Find all lines below containing the string "table" and return them.

========================================================================

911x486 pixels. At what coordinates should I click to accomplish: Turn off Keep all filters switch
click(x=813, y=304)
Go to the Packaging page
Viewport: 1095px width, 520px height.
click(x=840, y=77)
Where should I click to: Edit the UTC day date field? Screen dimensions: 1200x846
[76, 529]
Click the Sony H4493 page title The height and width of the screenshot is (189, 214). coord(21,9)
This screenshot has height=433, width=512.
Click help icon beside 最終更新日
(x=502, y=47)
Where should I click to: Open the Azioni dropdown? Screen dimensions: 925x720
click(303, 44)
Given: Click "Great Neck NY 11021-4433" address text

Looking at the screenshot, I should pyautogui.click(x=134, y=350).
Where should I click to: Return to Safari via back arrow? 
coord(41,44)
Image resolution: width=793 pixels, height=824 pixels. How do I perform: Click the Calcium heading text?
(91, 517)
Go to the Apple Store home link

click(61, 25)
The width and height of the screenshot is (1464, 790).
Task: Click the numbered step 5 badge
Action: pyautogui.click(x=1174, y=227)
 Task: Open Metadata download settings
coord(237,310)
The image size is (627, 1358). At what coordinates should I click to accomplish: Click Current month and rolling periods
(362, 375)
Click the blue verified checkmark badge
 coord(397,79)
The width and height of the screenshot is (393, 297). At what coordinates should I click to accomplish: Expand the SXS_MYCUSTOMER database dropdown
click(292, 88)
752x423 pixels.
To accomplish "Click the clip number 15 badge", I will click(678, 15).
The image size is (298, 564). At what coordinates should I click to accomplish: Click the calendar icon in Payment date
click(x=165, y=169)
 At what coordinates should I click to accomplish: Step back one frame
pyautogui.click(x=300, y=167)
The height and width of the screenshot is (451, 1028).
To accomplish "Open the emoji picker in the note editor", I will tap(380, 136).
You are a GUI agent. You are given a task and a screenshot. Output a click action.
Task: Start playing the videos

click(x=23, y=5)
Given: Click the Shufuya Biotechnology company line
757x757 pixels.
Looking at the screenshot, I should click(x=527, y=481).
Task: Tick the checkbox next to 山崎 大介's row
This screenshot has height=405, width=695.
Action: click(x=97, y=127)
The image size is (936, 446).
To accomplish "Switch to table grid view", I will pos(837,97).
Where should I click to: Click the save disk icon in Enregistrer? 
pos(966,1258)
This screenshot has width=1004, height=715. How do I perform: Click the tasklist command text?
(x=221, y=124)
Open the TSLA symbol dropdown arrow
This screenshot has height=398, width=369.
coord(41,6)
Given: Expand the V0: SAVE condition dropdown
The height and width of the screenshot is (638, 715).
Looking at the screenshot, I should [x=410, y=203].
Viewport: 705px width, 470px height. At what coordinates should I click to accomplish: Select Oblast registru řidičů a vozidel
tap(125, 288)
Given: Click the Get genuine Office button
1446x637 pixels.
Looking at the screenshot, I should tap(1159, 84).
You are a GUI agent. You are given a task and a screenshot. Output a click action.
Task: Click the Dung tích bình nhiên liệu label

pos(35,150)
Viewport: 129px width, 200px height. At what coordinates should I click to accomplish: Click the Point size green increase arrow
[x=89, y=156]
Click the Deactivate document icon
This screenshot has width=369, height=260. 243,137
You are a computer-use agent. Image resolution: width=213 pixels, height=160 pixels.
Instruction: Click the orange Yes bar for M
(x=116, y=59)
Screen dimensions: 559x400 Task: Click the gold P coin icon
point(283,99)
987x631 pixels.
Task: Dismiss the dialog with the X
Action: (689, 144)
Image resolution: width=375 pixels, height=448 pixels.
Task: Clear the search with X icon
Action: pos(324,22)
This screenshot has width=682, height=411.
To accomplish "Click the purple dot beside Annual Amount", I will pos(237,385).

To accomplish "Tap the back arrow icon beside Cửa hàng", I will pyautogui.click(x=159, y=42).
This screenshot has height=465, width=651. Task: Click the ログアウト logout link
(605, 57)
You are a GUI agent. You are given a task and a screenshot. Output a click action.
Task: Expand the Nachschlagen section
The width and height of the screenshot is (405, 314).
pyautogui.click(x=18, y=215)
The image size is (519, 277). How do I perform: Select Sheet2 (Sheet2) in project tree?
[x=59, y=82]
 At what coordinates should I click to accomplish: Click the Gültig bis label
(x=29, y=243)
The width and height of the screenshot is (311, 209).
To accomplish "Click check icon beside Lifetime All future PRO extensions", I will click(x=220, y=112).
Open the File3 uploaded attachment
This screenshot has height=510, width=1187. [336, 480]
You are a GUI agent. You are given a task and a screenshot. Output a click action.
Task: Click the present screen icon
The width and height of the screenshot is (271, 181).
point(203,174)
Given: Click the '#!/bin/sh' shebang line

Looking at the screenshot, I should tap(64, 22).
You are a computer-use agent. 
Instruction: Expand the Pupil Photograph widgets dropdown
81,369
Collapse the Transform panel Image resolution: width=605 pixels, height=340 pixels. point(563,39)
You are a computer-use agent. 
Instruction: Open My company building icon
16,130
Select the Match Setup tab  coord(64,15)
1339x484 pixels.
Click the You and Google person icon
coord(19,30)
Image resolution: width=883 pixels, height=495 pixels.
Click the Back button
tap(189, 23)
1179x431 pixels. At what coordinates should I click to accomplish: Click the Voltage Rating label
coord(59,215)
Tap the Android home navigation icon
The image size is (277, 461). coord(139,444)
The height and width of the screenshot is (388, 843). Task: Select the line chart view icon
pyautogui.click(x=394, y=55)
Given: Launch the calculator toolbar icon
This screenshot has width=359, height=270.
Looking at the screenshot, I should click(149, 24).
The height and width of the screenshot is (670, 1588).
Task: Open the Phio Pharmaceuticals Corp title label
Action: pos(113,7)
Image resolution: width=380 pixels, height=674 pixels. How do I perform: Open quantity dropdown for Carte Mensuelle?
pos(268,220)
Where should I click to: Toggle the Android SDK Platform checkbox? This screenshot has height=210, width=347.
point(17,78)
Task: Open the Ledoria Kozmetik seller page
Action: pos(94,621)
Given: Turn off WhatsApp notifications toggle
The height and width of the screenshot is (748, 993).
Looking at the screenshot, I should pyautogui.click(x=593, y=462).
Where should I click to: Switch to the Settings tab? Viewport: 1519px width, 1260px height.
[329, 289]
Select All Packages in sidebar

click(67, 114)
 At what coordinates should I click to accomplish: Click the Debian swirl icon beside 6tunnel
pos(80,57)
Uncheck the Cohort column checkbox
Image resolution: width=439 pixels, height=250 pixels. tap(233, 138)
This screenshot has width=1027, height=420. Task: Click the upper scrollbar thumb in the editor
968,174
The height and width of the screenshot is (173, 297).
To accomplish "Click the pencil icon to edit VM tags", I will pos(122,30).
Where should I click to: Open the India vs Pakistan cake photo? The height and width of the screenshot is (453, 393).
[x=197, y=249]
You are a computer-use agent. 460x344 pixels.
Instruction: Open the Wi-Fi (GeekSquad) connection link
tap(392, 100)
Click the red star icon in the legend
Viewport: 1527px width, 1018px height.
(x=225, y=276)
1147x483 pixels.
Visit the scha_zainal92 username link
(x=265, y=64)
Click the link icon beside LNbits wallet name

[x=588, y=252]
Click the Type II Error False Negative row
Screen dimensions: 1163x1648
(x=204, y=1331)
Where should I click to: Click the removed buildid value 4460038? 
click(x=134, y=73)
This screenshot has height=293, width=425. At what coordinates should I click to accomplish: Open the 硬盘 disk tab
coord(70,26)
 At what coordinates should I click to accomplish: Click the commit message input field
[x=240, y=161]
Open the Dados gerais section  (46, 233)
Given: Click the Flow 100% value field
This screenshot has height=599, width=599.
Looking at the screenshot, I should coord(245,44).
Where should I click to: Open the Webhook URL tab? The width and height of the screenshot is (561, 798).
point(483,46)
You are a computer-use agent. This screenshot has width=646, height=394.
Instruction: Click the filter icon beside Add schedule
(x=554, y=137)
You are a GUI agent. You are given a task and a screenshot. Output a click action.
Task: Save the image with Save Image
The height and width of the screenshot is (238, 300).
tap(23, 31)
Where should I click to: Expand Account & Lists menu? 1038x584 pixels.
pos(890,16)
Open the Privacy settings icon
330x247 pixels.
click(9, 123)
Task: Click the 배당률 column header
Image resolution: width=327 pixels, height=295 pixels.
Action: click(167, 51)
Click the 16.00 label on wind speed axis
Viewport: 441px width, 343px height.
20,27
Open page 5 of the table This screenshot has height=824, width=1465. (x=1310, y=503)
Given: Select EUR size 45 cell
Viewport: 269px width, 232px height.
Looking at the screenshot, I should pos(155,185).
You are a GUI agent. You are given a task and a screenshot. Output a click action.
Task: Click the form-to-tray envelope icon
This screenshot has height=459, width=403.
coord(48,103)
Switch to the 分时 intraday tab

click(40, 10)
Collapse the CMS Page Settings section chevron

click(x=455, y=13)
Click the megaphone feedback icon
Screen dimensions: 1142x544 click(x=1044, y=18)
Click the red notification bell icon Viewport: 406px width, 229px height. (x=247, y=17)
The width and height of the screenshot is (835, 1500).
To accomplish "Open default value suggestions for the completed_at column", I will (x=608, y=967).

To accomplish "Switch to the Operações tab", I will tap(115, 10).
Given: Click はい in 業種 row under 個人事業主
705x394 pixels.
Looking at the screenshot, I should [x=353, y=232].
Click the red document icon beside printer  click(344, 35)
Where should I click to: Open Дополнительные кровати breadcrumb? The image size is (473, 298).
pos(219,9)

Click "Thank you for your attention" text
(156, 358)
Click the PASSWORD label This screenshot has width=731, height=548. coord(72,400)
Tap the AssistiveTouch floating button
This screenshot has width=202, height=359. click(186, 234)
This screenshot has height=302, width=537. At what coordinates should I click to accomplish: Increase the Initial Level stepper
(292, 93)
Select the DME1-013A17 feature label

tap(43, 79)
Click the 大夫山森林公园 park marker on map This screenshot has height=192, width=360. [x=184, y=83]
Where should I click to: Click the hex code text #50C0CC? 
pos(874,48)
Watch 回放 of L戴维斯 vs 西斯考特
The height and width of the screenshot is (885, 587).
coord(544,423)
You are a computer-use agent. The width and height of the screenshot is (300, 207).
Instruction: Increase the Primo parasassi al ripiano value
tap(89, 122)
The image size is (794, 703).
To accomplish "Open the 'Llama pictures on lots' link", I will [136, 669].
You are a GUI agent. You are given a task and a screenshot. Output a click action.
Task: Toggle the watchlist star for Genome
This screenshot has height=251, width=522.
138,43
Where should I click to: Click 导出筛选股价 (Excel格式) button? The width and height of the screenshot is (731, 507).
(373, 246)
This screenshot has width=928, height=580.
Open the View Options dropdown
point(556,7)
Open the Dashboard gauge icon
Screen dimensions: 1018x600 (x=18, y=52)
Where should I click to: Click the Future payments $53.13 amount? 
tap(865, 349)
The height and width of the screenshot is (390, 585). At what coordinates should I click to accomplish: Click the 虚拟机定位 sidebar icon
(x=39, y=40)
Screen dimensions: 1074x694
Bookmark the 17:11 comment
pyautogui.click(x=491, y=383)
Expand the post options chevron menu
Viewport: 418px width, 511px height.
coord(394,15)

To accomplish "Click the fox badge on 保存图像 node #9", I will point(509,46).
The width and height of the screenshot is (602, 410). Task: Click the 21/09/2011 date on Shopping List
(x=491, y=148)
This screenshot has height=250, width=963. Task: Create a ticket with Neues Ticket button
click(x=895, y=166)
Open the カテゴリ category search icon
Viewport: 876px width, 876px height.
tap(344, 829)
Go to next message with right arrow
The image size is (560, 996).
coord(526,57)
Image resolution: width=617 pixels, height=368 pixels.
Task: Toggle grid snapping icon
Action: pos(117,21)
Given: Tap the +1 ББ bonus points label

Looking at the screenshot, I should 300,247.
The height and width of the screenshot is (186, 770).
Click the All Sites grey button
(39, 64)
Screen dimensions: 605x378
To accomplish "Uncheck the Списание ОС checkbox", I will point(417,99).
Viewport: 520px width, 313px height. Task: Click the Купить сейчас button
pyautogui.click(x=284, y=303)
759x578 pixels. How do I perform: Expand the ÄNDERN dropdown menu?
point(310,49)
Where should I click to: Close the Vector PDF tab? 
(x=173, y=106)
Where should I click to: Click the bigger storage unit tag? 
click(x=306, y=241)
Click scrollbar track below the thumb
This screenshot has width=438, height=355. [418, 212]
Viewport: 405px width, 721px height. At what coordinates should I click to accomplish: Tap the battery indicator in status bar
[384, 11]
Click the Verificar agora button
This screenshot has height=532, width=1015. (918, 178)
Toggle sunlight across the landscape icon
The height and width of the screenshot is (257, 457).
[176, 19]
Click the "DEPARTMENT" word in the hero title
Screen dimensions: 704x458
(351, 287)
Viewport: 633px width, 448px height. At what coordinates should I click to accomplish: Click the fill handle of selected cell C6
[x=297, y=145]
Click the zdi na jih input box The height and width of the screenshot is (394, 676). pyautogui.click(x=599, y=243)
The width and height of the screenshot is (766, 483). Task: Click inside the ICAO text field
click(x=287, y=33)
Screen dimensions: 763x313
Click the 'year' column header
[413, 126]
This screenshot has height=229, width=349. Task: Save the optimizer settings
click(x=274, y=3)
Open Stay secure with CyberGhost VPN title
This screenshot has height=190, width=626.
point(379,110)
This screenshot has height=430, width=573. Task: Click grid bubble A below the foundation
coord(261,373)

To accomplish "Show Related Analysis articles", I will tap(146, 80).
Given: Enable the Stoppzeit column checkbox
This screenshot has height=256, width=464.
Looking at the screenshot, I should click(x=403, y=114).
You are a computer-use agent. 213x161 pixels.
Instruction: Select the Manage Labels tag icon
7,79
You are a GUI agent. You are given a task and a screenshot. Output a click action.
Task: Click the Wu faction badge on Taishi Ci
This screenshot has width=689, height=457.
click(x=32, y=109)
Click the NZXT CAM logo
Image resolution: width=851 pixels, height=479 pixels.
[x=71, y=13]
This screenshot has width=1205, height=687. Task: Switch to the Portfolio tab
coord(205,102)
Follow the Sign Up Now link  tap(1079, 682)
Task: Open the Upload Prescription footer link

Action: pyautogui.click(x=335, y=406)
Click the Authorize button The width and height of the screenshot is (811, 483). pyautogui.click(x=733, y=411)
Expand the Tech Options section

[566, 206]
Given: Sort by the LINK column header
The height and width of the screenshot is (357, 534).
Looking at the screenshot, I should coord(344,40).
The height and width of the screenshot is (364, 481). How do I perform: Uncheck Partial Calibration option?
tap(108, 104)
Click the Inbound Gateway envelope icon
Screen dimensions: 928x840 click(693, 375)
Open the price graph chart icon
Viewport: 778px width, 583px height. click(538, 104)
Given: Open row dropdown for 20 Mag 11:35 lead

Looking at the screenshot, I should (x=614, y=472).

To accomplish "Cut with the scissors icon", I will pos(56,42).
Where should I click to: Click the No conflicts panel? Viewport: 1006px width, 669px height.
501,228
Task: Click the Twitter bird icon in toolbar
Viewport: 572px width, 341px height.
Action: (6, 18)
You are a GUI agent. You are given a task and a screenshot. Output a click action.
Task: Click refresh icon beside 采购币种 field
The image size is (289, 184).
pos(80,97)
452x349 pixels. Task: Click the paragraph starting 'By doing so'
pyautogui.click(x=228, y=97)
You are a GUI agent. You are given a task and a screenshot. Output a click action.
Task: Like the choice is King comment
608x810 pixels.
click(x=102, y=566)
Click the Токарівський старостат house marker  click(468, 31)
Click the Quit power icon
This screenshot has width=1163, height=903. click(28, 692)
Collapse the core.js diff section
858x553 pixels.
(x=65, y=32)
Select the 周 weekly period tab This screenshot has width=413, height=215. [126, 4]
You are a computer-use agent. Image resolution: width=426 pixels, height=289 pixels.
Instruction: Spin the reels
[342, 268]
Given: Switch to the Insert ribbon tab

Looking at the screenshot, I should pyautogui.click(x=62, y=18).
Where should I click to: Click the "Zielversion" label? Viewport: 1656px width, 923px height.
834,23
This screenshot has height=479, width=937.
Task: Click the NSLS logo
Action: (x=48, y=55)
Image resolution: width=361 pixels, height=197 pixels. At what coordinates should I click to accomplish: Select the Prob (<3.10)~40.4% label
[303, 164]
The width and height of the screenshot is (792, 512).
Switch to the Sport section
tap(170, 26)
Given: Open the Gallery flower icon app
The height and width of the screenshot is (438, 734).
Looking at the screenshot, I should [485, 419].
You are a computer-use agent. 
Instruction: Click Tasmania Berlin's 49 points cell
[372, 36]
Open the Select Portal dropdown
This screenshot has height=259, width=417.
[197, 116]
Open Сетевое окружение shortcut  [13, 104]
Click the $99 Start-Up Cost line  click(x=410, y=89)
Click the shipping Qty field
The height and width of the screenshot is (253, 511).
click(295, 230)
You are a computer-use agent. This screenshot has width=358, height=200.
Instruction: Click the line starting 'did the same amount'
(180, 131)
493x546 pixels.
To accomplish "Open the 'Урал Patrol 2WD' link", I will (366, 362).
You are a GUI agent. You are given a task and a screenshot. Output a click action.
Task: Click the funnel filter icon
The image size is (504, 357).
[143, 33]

========================================================================

Task output:
To accomplish "Switch to table grid view", I will pos(837,97).
Open page 5 of the table This screenshot has height=824, width=1465. (x=1310, y=503)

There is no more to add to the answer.